Completion of construction

Hardware Connection

Connect the rainbow led to the J1, the servo to S1, the fan to the J2 and the voice recognition sensor to the IIC port on Nezha expansion board.

Software Programming

Go to makecode

Create a new project

Click extensions

Search for nezha in the bar and add it

Search for planetxin the bar and add it

Write the programs


You can also download the code in here.

Teamwork and Presentation

Students are divided into small groups and work together to create and program cases.

Students are encouraged to cooperate, communicate, and share their experiences with each other.

Each group has the opportunity to present the cases they have produced to the other groups.

Sample case effect

You can control the fan's on, off, gear, and whether or not to oscillate the head by using your voice.


Sharing in groups allows students in each group to share their production process and insights, summarize the problems and solutions they encountered, and evaluate their strengths and weaknesses.

Expanded knowledge

Fundamentals of speech recognition technology

Speech recognition technology, also known as Automatic Speech Recognition (ASR), is a technology used to convert human speech into text or commands. Its principle involves multiple steps and complex modeling, following are the basic principles of speech recognition technology:

Audio Input: the speech recognition system first receives a sound signal from a microphone or an audio file.

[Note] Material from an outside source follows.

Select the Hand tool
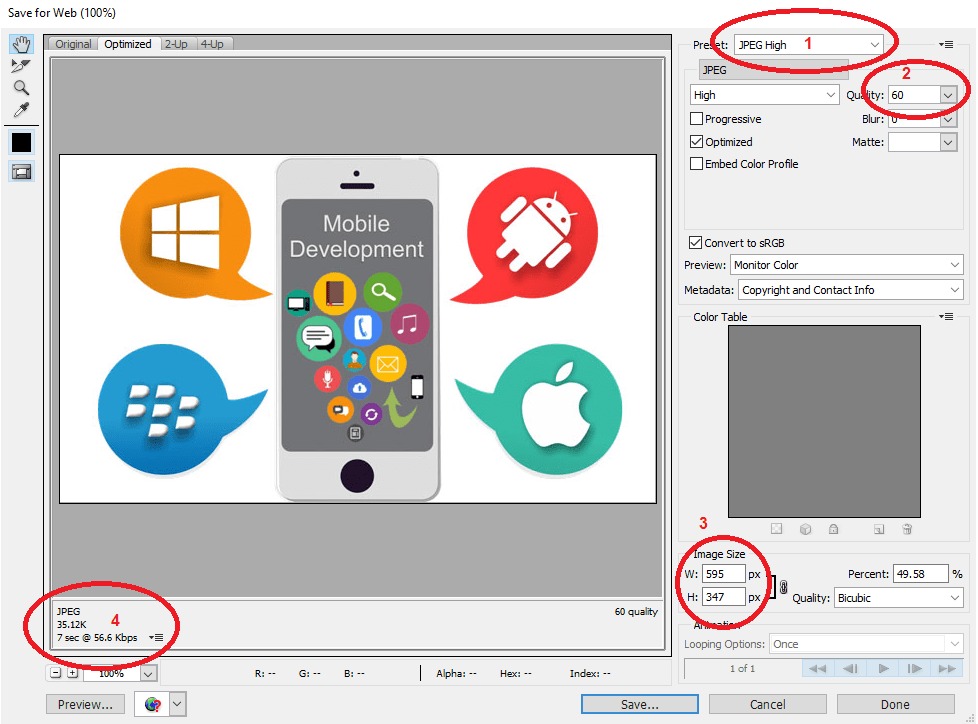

This signal is a continuous analog waveform.

Preprocessing: Preprocessing is usually required before speech can be analyzed. This includes denoising, which reduces the effect of background noise, and framing the speech signal, which splits the continuous sound signal into short time-slots of frames.

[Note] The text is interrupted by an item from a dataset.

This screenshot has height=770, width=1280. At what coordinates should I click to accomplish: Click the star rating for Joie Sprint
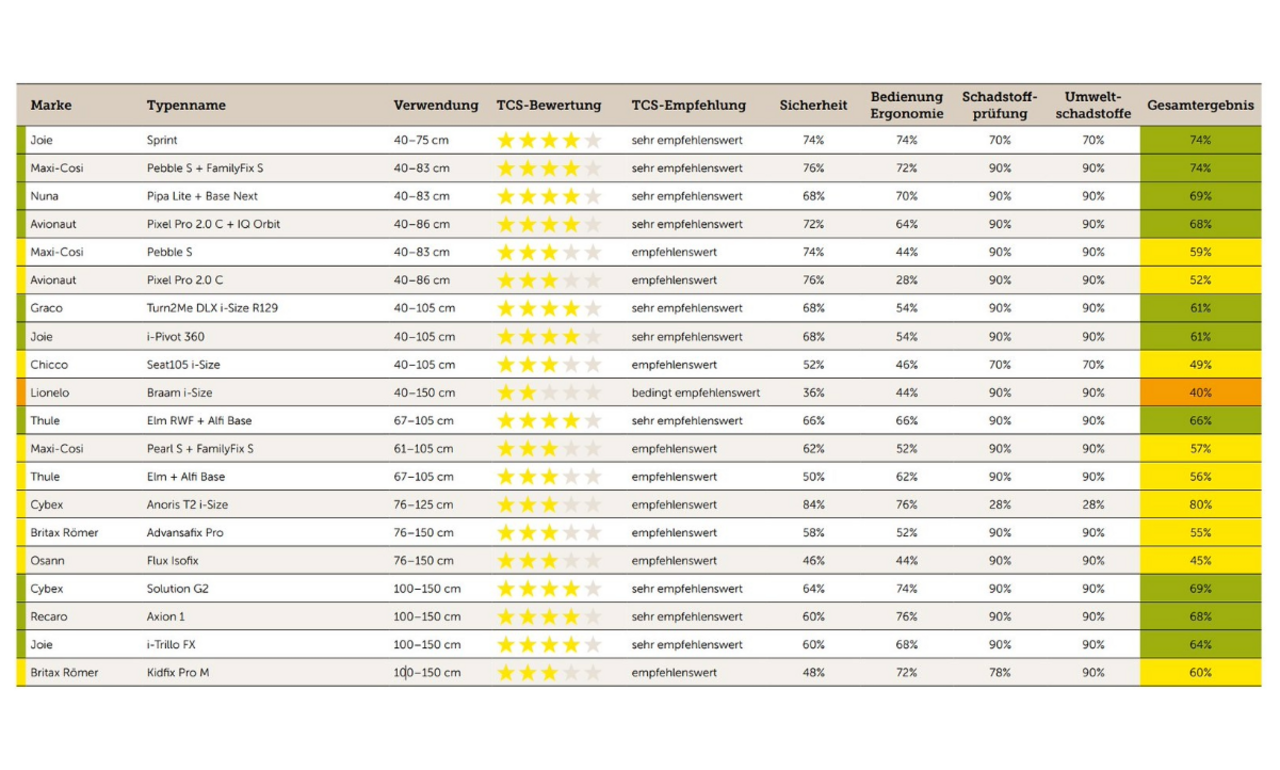coord(549,141)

Feature extraction: extracting features from each audio frame. Commonly used features include Mel Frequency Cepstrum Coefficient (MFCC) and acoustic features. These features represent the frequency, energy and acoustic properties of the sound.

Acoustic modeling: Acoustic models are used to match the relationship between audio features and speech units (phonemes). Acoustic models are usually based on deep learning techniques such as Recurrent Neural Networks (RNN) or Convolutional Neural Networks (CNN) to learn the mapping relationships between audio features and text.

Language modeling: in speech-to-text, language models consider vocabulary, syntax, and context to determine which words are likely to occur in a given context. This helps to improve the accuracy of recognition, especially in cases of ambiguity.

Decoder: The decoder uses the acoustic and language models, along with a sequence of audio features, to generate the most likely text sequence. This process is called acoustic decoding.

Post-processing: The generated text may contain errors, so post-processing, such as error correction and grammar correction, is often required to improve the quality of the recognition results.

Output results: ultimately, the speech recognition system outputs the recognized text or commands for use by the application or system.

Overall, speech recognition technology is based on the extraction of sound features and the application of deep learning models to convert sound into text through pattern matching and language modeling. This technology has a wide range of applications in the fields of natural language processing, intelligent assistants, voice control systems, and voice translation.